The problem:
Look through the listing below and write out exactly the lines from the line with "Select the color" to the line with "Click the red", both included, and no others.

Data supplied:
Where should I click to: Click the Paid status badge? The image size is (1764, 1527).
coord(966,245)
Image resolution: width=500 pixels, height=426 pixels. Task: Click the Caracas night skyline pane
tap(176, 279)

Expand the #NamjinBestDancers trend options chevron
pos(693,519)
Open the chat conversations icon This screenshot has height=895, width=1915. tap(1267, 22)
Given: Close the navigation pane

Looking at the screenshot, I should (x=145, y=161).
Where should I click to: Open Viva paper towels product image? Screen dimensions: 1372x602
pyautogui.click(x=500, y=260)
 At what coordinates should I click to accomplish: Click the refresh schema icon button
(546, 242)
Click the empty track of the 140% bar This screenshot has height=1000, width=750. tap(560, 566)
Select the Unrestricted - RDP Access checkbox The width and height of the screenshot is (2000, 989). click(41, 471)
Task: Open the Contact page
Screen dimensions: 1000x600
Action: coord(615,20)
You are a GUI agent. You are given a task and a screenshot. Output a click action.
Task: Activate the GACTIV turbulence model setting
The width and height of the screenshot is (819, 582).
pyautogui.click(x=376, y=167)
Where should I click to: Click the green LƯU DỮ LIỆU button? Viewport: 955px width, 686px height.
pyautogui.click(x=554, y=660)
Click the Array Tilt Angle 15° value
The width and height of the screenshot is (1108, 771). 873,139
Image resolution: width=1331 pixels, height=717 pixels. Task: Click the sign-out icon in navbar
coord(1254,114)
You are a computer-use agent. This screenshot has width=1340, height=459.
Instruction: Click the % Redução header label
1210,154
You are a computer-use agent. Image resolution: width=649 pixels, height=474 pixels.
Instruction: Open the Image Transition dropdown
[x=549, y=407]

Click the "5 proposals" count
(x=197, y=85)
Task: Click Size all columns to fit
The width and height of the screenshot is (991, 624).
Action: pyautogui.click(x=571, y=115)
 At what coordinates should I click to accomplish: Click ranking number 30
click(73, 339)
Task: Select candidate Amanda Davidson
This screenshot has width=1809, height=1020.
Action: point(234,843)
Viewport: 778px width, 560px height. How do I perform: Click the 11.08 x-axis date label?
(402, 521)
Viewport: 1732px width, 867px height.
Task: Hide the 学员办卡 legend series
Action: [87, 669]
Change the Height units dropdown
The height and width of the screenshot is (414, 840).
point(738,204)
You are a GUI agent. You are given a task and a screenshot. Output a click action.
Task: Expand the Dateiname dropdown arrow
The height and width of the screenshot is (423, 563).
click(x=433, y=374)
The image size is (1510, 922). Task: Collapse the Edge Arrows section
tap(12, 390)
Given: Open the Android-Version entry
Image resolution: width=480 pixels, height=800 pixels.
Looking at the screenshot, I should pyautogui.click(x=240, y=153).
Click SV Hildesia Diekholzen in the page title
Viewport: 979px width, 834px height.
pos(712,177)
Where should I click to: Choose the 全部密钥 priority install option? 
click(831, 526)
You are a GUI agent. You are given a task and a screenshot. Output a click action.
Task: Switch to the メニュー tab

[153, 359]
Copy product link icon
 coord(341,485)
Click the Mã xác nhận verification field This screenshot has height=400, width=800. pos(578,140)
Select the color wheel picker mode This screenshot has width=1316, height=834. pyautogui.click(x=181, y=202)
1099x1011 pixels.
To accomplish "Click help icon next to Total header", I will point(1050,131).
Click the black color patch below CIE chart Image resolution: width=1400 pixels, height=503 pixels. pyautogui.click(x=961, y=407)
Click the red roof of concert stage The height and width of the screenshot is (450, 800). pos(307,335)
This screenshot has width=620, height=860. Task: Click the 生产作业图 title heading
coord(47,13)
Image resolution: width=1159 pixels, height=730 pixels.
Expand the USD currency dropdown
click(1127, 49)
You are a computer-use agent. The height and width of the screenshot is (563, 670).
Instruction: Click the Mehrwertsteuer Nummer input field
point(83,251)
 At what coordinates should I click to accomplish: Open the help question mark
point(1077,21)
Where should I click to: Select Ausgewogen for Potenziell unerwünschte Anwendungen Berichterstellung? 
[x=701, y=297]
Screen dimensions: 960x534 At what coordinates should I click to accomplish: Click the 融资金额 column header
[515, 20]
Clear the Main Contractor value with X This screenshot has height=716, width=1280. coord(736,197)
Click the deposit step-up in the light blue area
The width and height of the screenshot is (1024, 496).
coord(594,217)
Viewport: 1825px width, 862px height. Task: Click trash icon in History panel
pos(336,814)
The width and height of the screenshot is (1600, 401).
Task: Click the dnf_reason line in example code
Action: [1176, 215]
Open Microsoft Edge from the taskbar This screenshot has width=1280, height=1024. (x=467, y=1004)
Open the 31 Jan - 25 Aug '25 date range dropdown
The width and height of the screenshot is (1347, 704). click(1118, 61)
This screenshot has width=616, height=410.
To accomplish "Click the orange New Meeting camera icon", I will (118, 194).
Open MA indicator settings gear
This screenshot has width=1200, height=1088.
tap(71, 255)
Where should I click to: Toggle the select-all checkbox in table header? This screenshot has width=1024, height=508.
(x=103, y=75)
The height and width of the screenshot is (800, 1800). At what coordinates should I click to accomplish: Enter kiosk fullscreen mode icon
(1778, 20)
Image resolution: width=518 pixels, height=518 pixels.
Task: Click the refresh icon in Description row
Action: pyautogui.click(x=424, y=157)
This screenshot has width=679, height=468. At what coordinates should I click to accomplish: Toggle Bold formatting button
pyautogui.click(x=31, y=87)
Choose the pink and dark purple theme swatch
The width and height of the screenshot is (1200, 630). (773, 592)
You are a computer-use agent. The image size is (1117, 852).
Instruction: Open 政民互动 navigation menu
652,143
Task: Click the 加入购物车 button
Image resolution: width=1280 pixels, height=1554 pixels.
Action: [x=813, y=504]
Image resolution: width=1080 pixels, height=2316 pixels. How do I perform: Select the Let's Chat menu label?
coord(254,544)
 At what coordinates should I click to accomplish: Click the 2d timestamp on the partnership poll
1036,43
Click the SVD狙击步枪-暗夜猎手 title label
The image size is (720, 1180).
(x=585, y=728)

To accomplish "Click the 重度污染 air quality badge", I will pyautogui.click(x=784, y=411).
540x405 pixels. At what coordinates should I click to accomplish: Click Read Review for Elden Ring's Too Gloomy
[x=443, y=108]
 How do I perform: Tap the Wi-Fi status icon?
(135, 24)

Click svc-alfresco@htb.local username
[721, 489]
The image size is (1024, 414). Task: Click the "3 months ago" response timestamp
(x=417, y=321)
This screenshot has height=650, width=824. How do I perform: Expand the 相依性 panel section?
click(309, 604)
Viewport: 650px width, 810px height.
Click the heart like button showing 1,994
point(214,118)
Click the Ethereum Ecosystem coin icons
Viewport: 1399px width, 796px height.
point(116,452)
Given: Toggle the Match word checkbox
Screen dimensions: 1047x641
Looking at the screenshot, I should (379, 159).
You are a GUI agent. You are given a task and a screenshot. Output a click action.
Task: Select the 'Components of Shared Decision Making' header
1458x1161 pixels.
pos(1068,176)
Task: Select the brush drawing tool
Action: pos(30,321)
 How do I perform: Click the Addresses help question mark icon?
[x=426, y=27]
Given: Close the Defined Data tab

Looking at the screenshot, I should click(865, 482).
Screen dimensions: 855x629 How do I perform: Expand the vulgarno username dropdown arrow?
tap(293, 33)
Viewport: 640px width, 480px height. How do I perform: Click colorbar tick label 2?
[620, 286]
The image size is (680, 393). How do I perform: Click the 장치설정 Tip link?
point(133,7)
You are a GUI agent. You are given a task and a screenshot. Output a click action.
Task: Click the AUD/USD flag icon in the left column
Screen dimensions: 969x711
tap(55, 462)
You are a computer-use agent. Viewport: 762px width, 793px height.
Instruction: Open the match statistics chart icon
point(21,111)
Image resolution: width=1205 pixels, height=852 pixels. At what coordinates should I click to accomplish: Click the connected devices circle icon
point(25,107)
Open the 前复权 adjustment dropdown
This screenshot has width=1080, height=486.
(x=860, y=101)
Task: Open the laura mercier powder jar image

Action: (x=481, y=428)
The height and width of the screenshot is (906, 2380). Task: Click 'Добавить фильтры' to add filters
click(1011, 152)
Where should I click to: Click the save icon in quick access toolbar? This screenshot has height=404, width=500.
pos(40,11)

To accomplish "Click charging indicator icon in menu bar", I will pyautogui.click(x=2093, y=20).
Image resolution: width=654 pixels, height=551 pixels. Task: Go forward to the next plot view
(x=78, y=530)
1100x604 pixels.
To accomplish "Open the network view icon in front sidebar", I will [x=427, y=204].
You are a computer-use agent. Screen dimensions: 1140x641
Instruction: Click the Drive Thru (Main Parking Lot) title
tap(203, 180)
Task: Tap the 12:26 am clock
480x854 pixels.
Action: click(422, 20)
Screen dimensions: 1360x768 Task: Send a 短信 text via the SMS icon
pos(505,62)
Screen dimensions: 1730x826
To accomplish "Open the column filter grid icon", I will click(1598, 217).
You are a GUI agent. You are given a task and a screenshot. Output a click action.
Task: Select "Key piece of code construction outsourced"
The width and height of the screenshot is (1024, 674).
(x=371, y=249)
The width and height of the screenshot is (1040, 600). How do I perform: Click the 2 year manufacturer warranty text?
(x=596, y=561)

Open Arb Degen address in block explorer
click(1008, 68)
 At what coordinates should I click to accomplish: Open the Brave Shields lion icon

Exercise answer:
Select the color wheel picker mode This screenshot has width=1316, height=834. pyautogui.click(x=181, y=202)
1099x1011 pixels.
To accomplish "Click help icon next to Total header", I will point(1050,131).
Click the black color patch below CIE chart Image resolution: width=1400 pixels, height=503 pixels. pyautogui.click(x=961, y=407)
Click the red roof of concert stage The height and width of the screenshot is (450, 800). pos(307,335)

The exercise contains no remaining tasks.